Aurynn Shaw, on language/editor/tech wars in "Contempt Culture":
I was taught to be contemptuous of the non-blessed narratives, and I was taught to pay for my continued access to the technical communities through perpetuating that contempt. I was taught to have an elevated sense of self-worth, driven by the elitism baked into the hacker ethos as I learned to program. By adopting the same patterns that other, more knowledgable people expressed I could feel more credible, more like a real part of the community, more like I belonged.
I bought my sense of belonging, with contempt, and paid for it with contempt and exclusionary behaviour.
There's a lot of fashion and trendiness in programming, as though adopting Y will prevent you from making any of the dumb mistakes that users of X kept making over and over again.

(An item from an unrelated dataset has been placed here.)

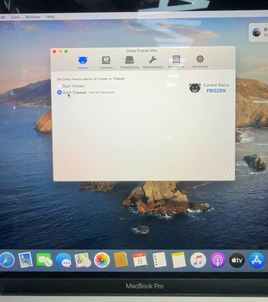Viewport: 268px width, 302px height.
Task: Open the Passwords tab icon
Action: pyautogui.click(x=176, y=60)
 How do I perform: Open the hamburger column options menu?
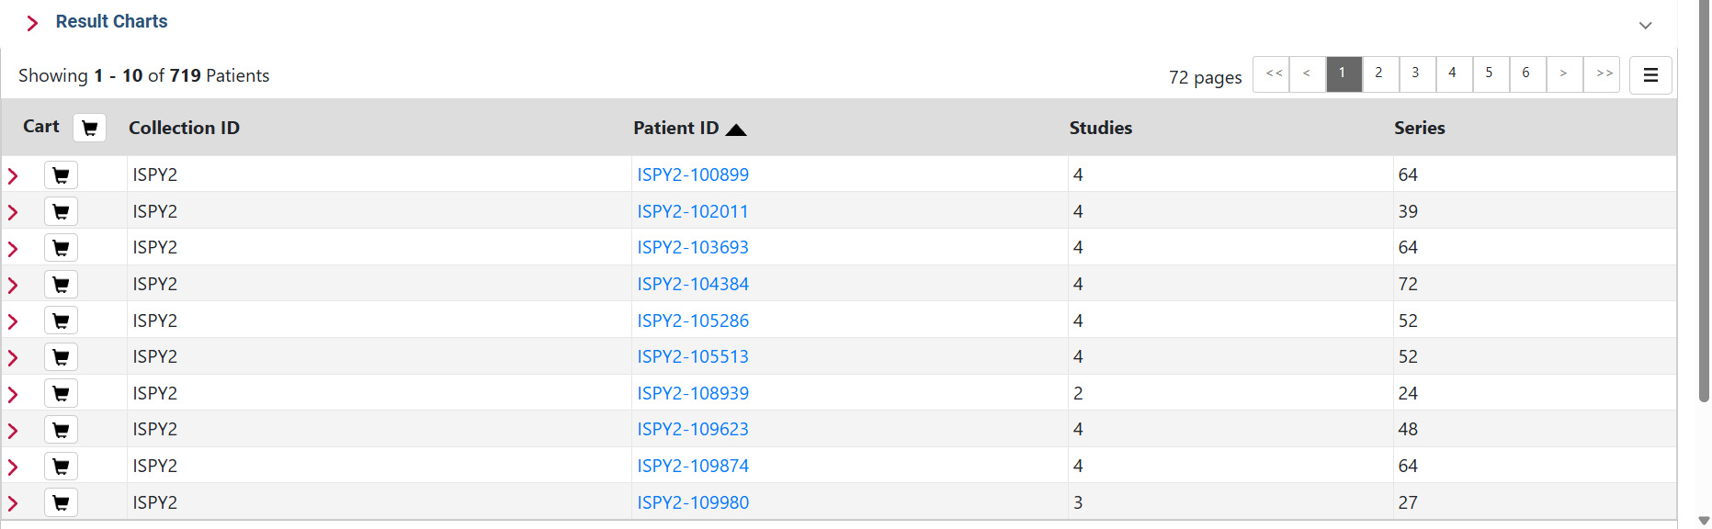pyautogui.click(x=1650, y=75)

New technologies can and do open up better paths for problem solving, but we will use those new tools so much better if we synthesize the lessons and experience of the past instead of rebuilding on scorched earth at every opportunity.
One of the best things I've learned from my mentor Kevin is the concept of having used a tool in anger: after the honeymoon fades, when you've come out the other side of your first outage and patched up your faulty mental model. When you've been pissed at something you didn't know about the tool, that's when you start to learn how to solve problems with the technology rather than expecting the technology to solve problems for you.